She wants her classmates to know that writing fellows are available to help without judgement. “Don’t be scared. We signed up to do this. We are here to help,” she says.
Research on the effectiveness of peer tutoring, which is essentially what the Writing Center is, backs up Grice’s sentiment. In an October 1996 Higher Education article entitled “The Effectiveness of Peer Tutoring in Further and Higher Education: A Typology and Review of the Literature”, author K. J. Topping points to several studies that show that peer tutoring benefits both the tutee and the tutor. Topping found evidence that tutors and tutees actually obtain significant benefits such as an improvement in their skills as well as in their overall attitude and self-confidence.
Honors Thesis Director Katie Sutcliffe, who teaches several Writing Center Fellows, has enjoyed watching her students grow through a shared passion for writing. “What’s really fun is to see how the Writing Center mission and efforts extend beyond the actual Writing Center space.

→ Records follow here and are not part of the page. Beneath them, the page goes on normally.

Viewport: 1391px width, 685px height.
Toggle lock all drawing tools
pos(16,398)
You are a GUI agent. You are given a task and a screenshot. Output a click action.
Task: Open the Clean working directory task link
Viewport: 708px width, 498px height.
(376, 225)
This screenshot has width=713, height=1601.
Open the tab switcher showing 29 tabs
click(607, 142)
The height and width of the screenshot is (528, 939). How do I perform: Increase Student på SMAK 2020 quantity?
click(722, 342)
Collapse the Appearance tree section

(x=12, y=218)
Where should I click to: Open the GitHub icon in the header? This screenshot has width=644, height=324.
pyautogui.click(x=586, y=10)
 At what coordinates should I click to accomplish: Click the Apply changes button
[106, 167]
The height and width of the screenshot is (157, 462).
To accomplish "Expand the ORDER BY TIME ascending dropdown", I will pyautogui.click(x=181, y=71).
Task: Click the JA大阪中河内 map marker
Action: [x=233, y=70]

Students seem really eager to help each other on writing tasks at any time and in any place; I notice it in class, and I even notice with students making comments on each other’s work out of class when it isn’t required. The Writing Center has formed an identity within our school and the fellows really own their role.”

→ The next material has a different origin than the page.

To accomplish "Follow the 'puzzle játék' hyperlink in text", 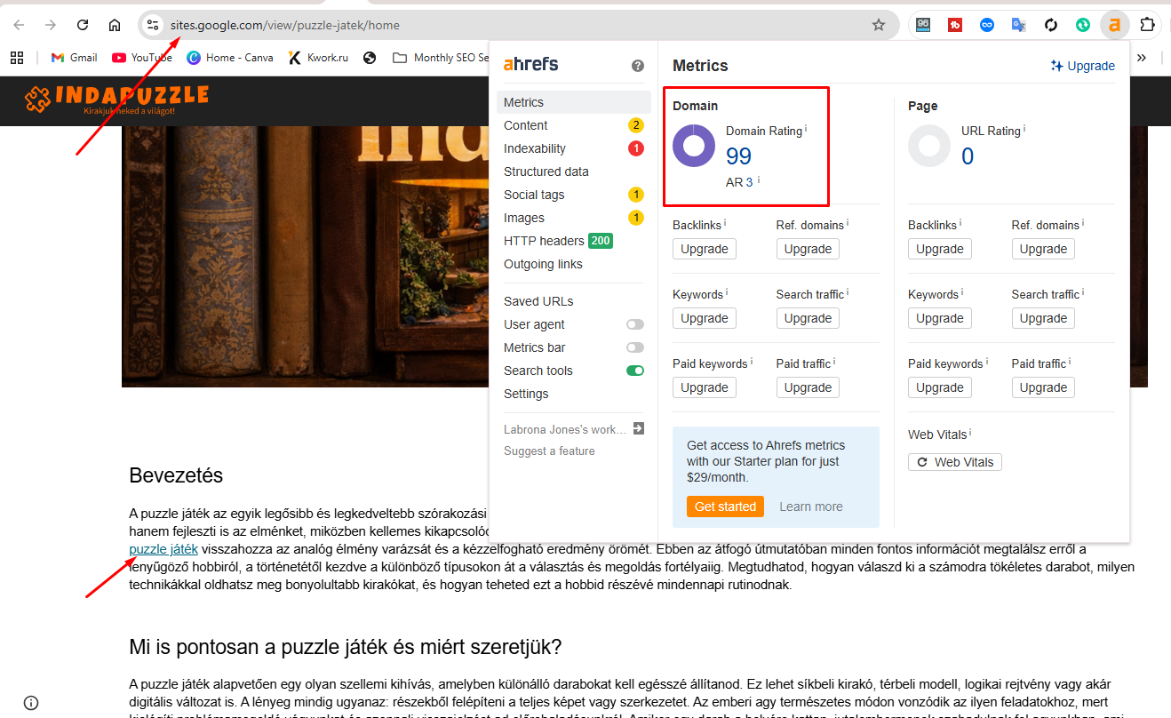I will pos(163,549).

Social Studies Department Chair Dr. Rebecca Kuhn agrees. “I've seen students who have no idea what to write about or maybe even how to start writing come out of a Writing Center appointment encouraged with direction and motivation to write. Peer help in the editing and revision process through asking questions makes students think more deeply about their topic and the writing process. Students who have visited the Writing Center with good papers end up with great papers.”

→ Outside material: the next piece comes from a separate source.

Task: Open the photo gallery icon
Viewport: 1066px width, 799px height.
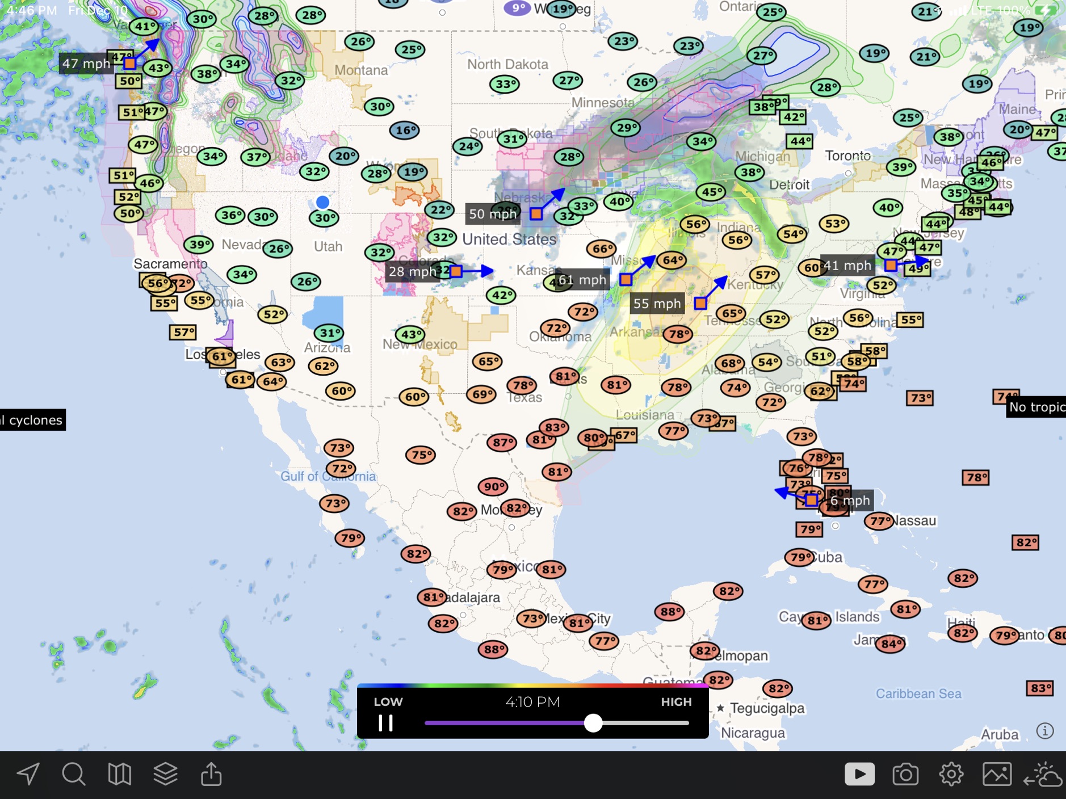Action: click(x=997, y=774)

Writing Center Fellows strive to meet classmates wherever they are in their individual writing journeys. They assist with a range of assignments from literary analysis to satire writing (a favorite of Grice’s). Grice says she has already been impressed with the student projects she has reviewed. She remembers a murder mystery written by a seventh grader for a creative writing assignment. The piece was interesting and compelling, especially considering that the young student created the entire story on his own. She also appreciates the opportunity to encourage fellow students who need guidance to stay on task and follow the assignment requirements.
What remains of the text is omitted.